As the saying goes, prevention is always better than cure. By keeping the garden clean and tidy as well as ensuring that plants are healthy, there is less chance of pests and diseases causing much harm. A watchful eye can also alert you to problems early, so inspect plants regularly.
However, no matter how careful we try to be it is inevitable that some problems will occur through the growing season. If you do not garden organically and feel you must spray, please do follow the instructions on the packaging of the chemical to the letter. Always try and spray when the weather is still, and in the evenings when there are less bees and hoverflies about.
If you prefer to garden organically, then no spraying should be done at all. Rely on building up a wide diversity of plants in the garden, especially those which will encourage wildlife. Leave the odd corner here and there, undisturbed where beneficial creatures like hedgehogs and toads can shelter. It can take a few years to build up the natural balance between pests and predators which keep problems under control, but be patient it is a much healthier way of gardening.
Here are a few attractive plants to attract beneficial insects into your garden. They are easy to grow and ideal choices even for new gardeners. As an added bonus many of these insects will also pollinate your fruit and vegetable crops, increasing the yield..
1. Cornflower(Centaurea cyanus)
This beautiful flower has extra floral nectaries. The plant's leaves release nectar even when the flowers are not blooming. This nectar is highly attractive to flower flies, ladybugs, lacewings, and beneficial wasps.

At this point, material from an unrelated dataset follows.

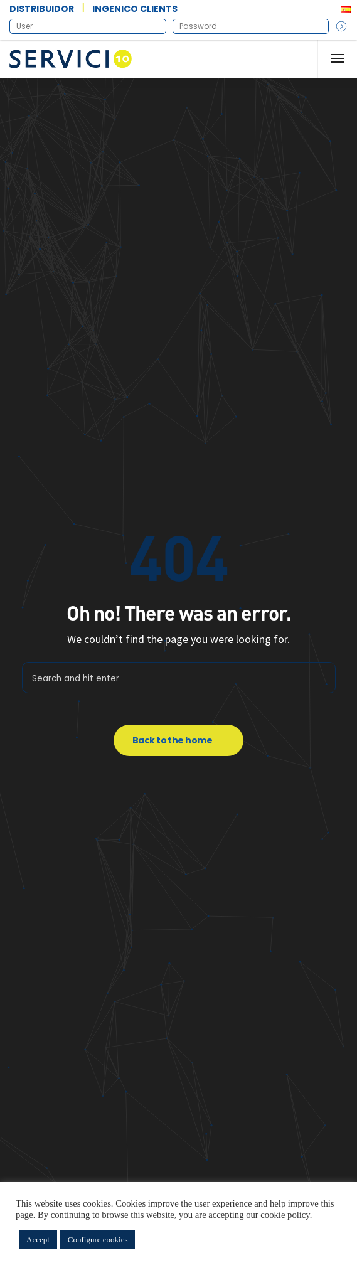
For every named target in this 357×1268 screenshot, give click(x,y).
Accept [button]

2. Sweet Alyssum (Lobularia maritima)
A lovely white, scented annual, which attracts aphid eating flower flies. Useful as an edging plant for borders or as a ground cover plant.

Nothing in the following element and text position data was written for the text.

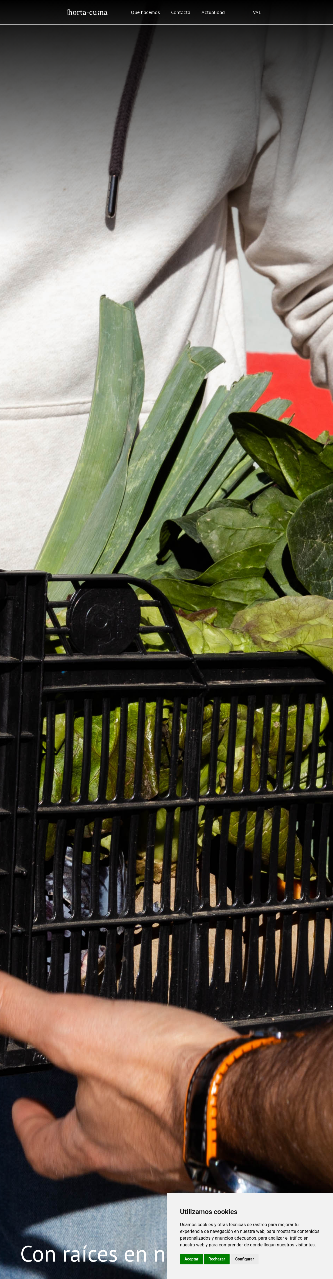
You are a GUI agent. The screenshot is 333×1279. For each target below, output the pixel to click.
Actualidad (213, 12)
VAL (257, 12)
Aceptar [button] (192, 1259)
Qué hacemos (145, 12)
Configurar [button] (244, 1259)
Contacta (180, 12)
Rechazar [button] (217, 1259)
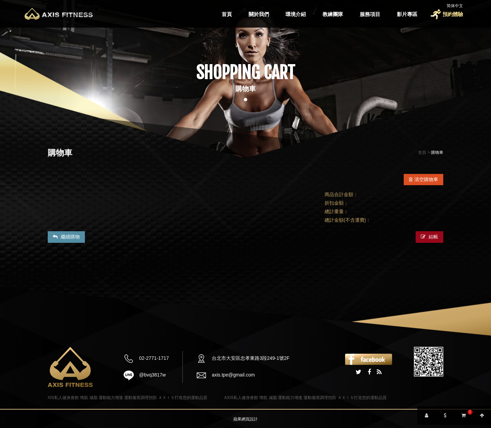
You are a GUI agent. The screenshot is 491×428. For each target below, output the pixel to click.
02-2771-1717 (154, 358)
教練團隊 (333, 14)
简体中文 (455, 5)
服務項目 (370, 14)
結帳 (429, 236)
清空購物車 (423, 179)
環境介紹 (295, 14)
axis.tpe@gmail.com (233, 375)
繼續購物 (66, 236)
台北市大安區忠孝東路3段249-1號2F (250, 358)
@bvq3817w (152, 375)
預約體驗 (453, 14)
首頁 (227, 14)
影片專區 (407, 14)
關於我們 (259, 14)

3. Borage (Borago officinalis)
This annual herb has bright blue clusters of edible, cucumber-flavoured flowers. Borage is exceptionally attractive to beneficial insects. Common green lacewings have a very strong preference for laying their eggs on borage.
4. Golden Marguerite (Anthemis tinctoria)
A long flowering perennial with bright yellow blooms that are highly attractive to ladybirds, lacewings, flower flies, tachinid flies and mini-wasps.